ENTRIES:
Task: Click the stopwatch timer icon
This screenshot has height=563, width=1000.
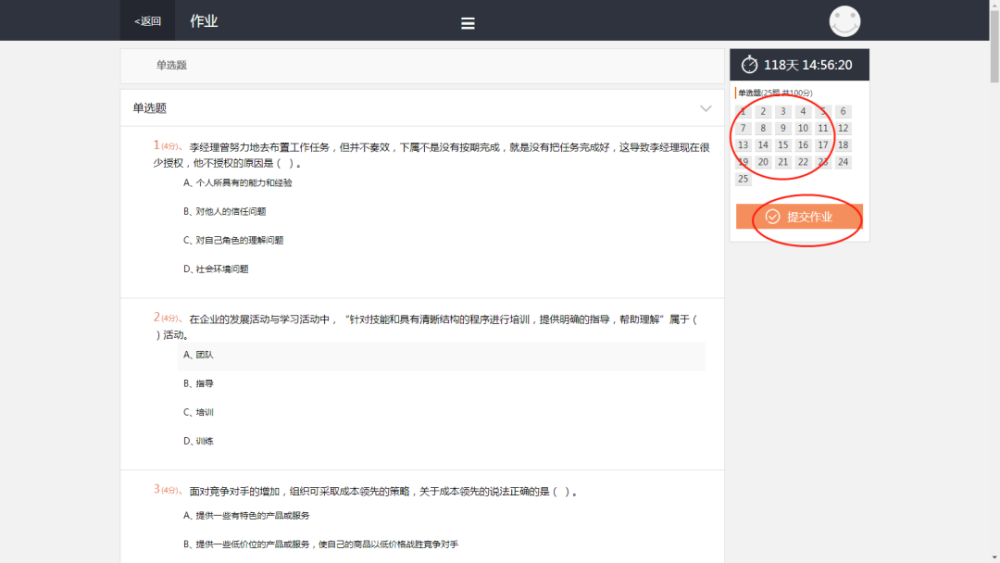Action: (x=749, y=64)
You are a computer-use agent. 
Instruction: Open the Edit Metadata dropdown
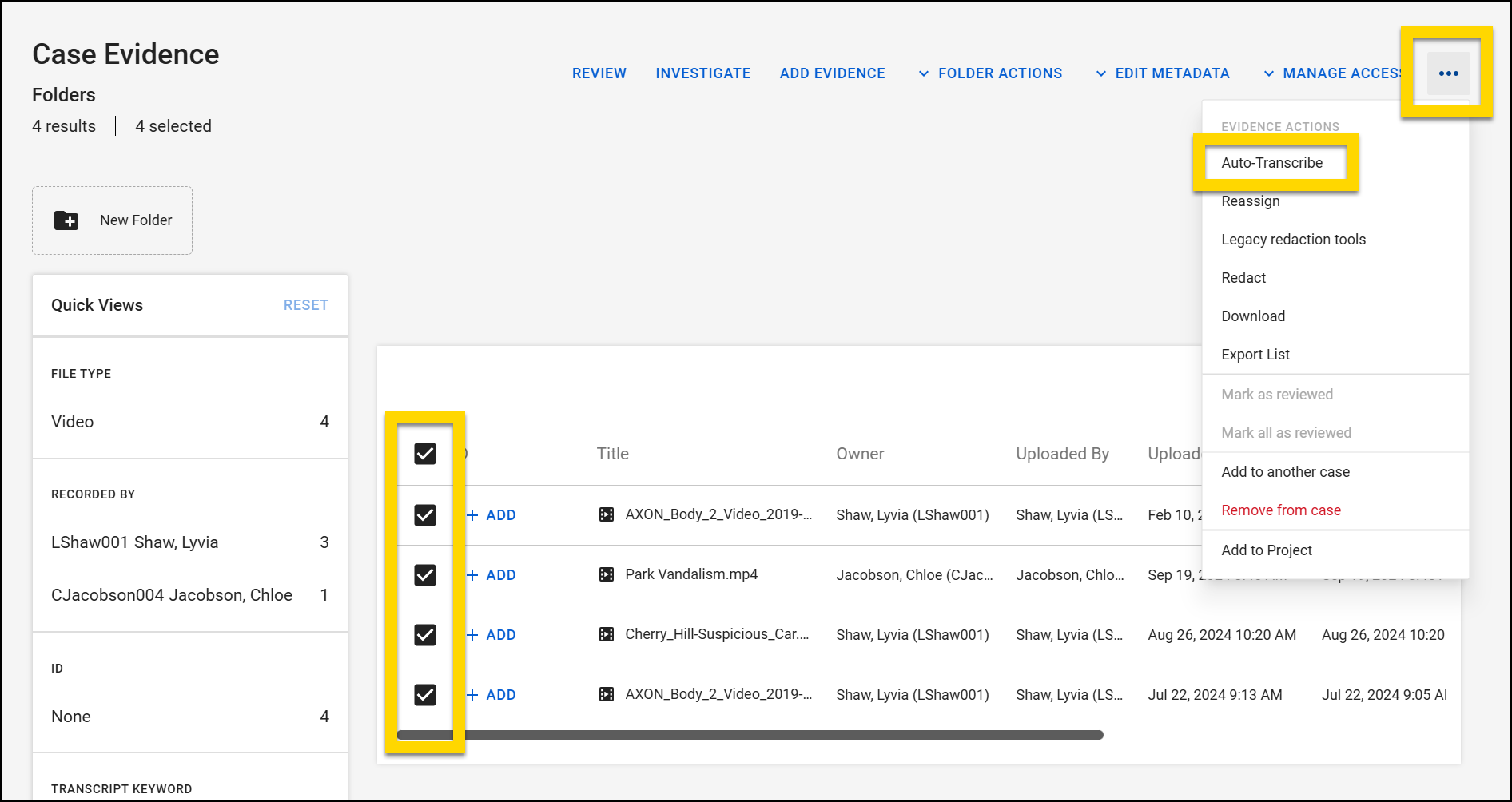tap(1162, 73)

--

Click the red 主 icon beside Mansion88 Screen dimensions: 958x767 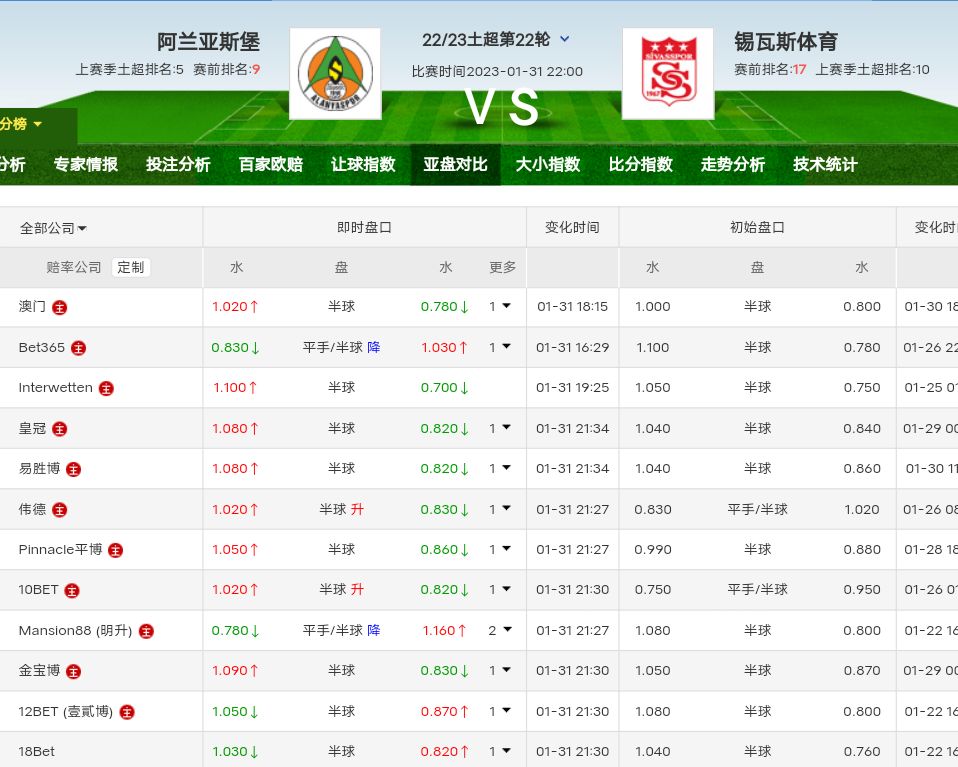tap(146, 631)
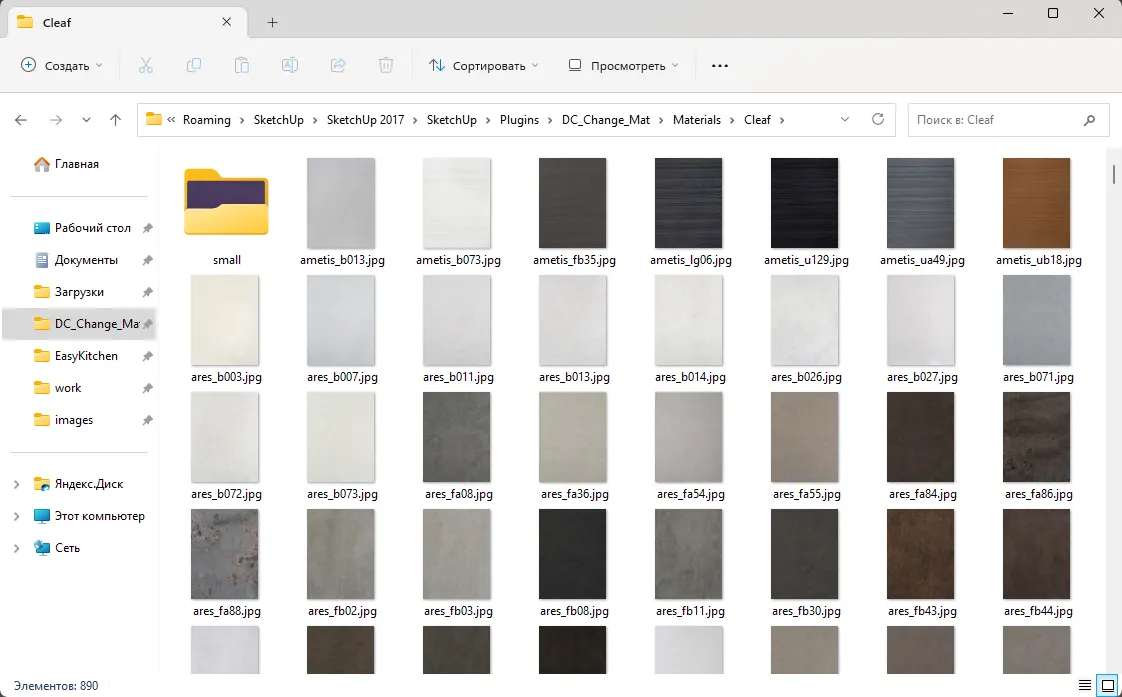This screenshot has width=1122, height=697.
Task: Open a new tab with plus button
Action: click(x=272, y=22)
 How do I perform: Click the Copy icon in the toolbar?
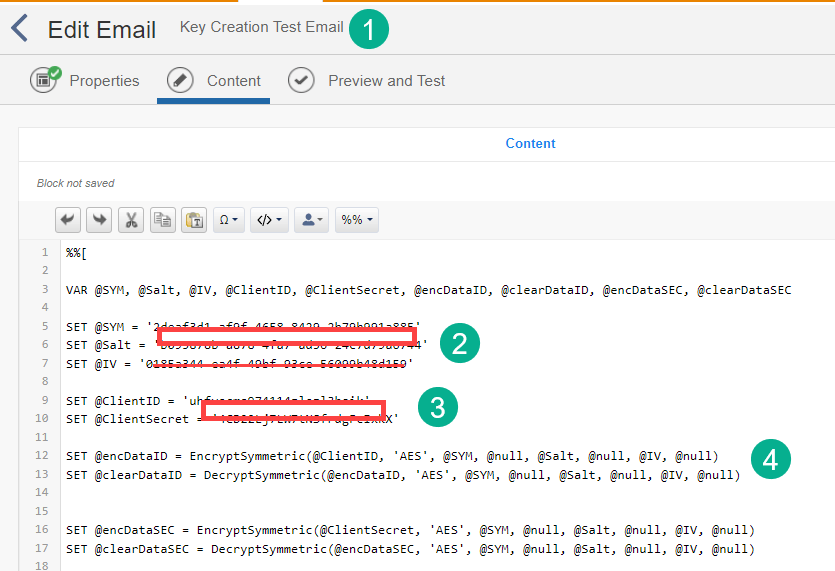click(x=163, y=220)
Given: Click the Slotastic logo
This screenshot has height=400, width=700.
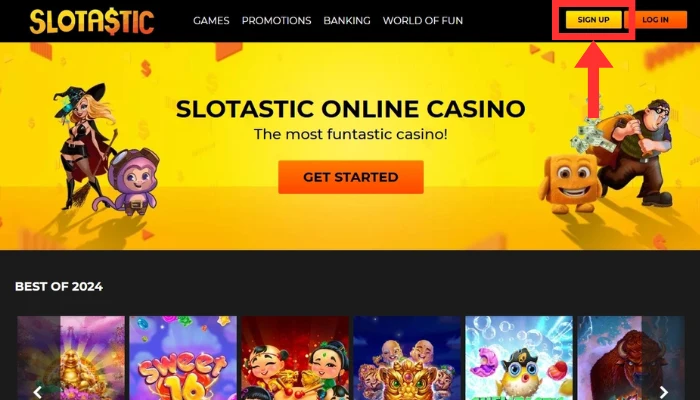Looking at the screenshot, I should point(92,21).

--

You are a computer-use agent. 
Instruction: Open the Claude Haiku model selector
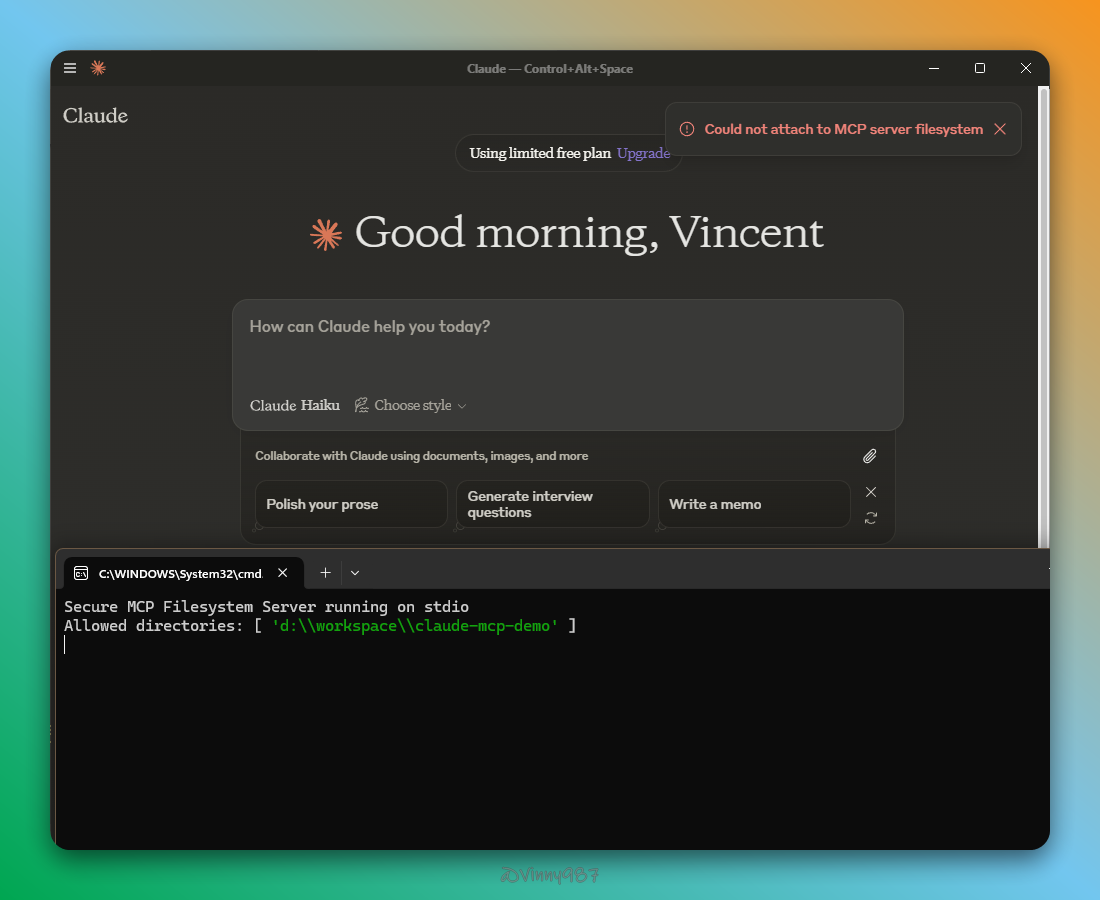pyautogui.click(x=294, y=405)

STATED EXERCISE:
Could you quote the listing from the line containing "Task: Click the stopwatch timer icon" through the line containing "tap(1162, 73)" word for word, omitting the pictures?

FINAL ANSWER:
Task: Click the stopwatch timer icon
This screenshot has height=563, width=1000.
Action: (x=749, y=64)
You are a computer-use agent. 
Instruction: Open the Edit Metadata dropdown
tap(1162, 73)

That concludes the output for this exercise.